Dalam rapat itu, Prabowo awalnya menyampaikan apresiasi kepada para kepala daerah di Aceh yang hadir penuh dalam koordinasi penanganan bencana. Ia menekankan bahwa para pemimpin daerah memiliki tanggung jawab besar karena mereka dipilih untuk berada di garis terdepan ketika masyarakat menghadapi kesulitan.
“Terima kasih ya kepada bupati, kalian yang terus berjuang untuk rakyat. Memang kalian dipilih untuk menghadapi kesulitan ya,” ujarnya melalui tayangan YouTube Sekretariat Presiden.
Namun, suasana rapat berubah ketika Prabowo menyinggung tindakan Mirwan. Meski sempat disampaikan dengan nada bercanda, kritik Presiden bersifat tegas dan langsung. Ia mengecam tindakan seorang kepala daerah yang memilih meninggalkan wilayahnya di tengah kondisi darurat.
“Kalau yang mau lari, lari aja, enggak apa-apa. Copot langsung. Mendagri bisa ya diproses ini?

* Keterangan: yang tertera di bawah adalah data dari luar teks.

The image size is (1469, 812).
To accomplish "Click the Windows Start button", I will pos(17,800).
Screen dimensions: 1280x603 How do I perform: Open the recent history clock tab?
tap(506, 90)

Bisa ya?” ucap Prabowo sambil menoleh kepada Menteri Dalam Negeri Tito Karnavian.
Prabowo yang memiliki latar belakang militer kemudian menegaskan bahwa tindakan Mirwan dapat dikategorikan sebagai pelanggaran serius jika dianalogikan dalam dunia militer.
“Itu kalau tentara itu namanya desersi itu. Dalam keadaan bahaya meninggalkan anak buah. Waduh, itu gak bisa itu,” katanya. Presiden bahkan meminta Menteri Luar Negeri Sugiono, yang juga Sekretaris Jenderal Partai Gerindra, memastikan posisi politik Mirwan di partai. “Udah kau pecat?” tanya Prabowo.
Informasi yang beredar menyebutkan bahwa Mirwan sebelumnya mengaku tidak sanggup menangani bencana yang terjadi di tiga provinsi—Aceh, Sumatra Utara, dan Sumatra Barat. Namun, justru pada 2 Desember 2025, Mirwan beserta istrinya berangkat ke Arab Saudi untuk menunaikan ibadah umrah. Keputusan tersebut menuai kritik tajam dari publik karena wilayah Aceh Selatan masih berada dalam status darurat bencana.
Kontroversi semakin menguat setelah Gubernur Aceh Muzakir Manaf pada 5 Desember 2025 menyatakan bahwa dirinya tidak pernah memberikan izin kepada Mirwan untuk pergi umrah selama masa tanggap darurat. Situasi ini memicu respons politik dari Partai Gerindra.
Dewan Pimpinan Pusat Partai Gerindra akhirnya mengambil langkah tegas dengan memberhentikan Mirwan dari jabatannya sebagai Ketua DPC Gerindra Aceh Selatan.
“Kami memutuskan untuk memberhentikan yang bersangkutan sebagai Ketua DPC Gerindra Aceh Selatan… Sangat disayangkan sikap dan kepemimpinan yang bersangkutan,” kata Sekjen Gerindra, Sugiono.
Kasus ini menjadi sorotan nasional dan menjadi evaluasi penting terkait komitmen kepala daerah dalam penanganan bencana, terutama ketika masyarakat membutuhkan kepemimpinan langsung.